Essa posição se justifica no tom geral de ridículo que esses momentos


alcançam. Mas isso, inclusive, é arte, na mesma medida em que nos
revelam tanto o patético dessa mesma condição, quanto a condição geral
de nossas existências; que são, em essência, e na maior parte do tempo,
patéticas. Essa visão de mundo, que se poderia condenar de complacente,
não sem um grau de justiça, demonstra certa sabedoria, ainda que
formalmente presa aos moldes narrativos tradicionais.

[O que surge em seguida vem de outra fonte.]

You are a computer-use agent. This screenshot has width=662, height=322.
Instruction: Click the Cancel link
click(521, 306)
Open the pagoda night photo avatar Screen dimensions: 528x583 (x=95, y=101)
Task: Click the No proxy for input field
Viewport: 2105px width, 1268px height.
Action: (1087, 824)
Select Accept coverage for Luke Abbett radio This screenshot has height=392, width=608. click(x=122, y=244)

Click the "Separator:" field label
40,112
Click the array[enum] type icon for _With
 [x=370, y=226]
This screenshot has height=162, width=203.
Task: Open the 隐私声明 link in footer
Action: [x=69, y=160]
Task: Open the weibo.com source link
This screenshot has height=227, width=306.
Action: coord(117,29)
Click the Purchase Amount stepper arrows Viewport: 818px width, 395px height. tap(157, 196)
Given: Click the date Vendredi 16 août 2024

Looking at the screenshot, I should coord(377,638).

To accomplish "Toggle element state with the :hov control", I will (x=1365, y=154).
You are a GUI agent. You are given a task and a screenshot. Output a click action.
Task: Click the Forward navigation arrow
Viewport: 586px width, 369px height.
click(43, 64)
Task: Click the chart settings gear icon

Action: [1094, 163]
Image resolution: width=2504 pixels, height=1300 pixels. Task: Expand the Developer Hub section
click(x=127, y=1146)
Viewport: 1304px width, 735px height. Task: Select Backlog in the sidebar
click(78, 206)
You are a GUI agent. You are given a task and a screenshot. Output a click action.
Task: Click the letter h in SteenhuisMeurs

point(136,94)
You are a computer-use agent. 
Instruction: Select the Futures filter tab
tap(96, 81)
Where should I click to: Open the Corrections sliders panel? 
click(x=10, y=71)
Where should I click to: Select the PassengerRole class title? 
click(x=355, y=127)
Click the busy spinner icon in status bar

O grande interesse pelo filme, para além de sua preocupação em


tratar de uma realidade materialmente presente em nosso dia a dia, está na
constituição desse ponto de vista dos fatos; na sua insistência em ritualizar
o cotidiano, em arrancar dele algo do imaginário e do absurdo que
intuitivamente sabemos, e, por vezes, constatamos existir. Esse olhar é tão
poderoso que se interpõe entre as coisas do filme e nós. Revela-nos algo
imprevisto, que simultaneamente sabemos arquitetado e espontâneo.
Artifício e real.

Poder-se-ia afirmar, dada a constatação acima, de que o filme é um


macro desenvolvimento conceitual do procedimento artístico da
protagonista. Não se veem as imagens do filme, assim como não se veem
as fotografias gravadas por ela; de outra forma, não interessa tanto a
presença delas, mas o que elas desejam comunicar. E essa comunicação,
também, não é sobre elas, e, sim, sobre a pessoa que delas se utiliza para
dizer de si. O mesmo ocorre no filme. Temos a narrativa, temos as
personagens, contudo, as situações em que essas personagens se
encontram apontam, sobretudo, para o seguinte pensamento: veja como é
interessante e instigante o olhar que é projetado para tudo isso! Nesse
sentido, fundamentalmente, trata-se de um filme sobre uma forma de se
enxergar a vida; não como ela é, mas, acima de tudo, como ela pode ser.